Despite operating costs rising 12.5%, post-tax profits of GEL 198.3m were up 47.6% compared to the first half of 2015, while earnings per share increased by 31.7% to GEL 4.57.

The impact of Georgia's tax cut, which will see retained profits untaxed and 15% tax only on distributed profits and will reduce the effective tax rate of the group’s non-banking businesses in 2017 and the entire group in 2019, and led to a number of deferred tax adjustments that increased profits in the first half of 2016 by GEL 66.8m.

A dividend was declared in May of GEL 2.4 per share which is paid in sterling at a GEL/GBP rate of 3.0376.

At the core banking division, net income of GEL 257m was up 5.6% on the same period last year, with the second quarter down slightly on the first but higher than its equivalent last year. Banking profits rose 20% as the consumer division passed the 2m customer mark and grew lending 7.5%.

Net interest margin (NIM) was 7.5% across the first and second quarters and is expected to benefit from a liability management exercise that saw the replacement of its Eurobond with a new $350m issue that matures in 2023.

The group’s investment businesses lifted profit before tax by more than 75%, with gross insurance profits up 10.7% to GEL 14.8m, healthcare up 47% to GEL 51.5m, real estate up more than sevenfold to GEL 8.5m and other investments almost doubled to GEL 12m.
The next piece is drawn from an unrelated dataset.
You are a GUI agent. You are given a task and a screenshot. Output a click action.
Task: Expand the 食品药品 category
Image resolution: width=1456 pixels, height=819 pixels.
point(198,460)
The return on average equity in the banking business was 21.7% for the first half of the year, and 22.5% in the second quarter, despite carrying over GEL 625m of excess liquidity.

Chief executive Irakli Gilauri pointed out that the Georgian economy has remained resilient throughout the first half of 2016, with improving expectations for short and medium term GDP growth continuing to rise.

Gilauri said various recent strategic initiatives and acquisitions should see the strong growth continue into the second half and beyond.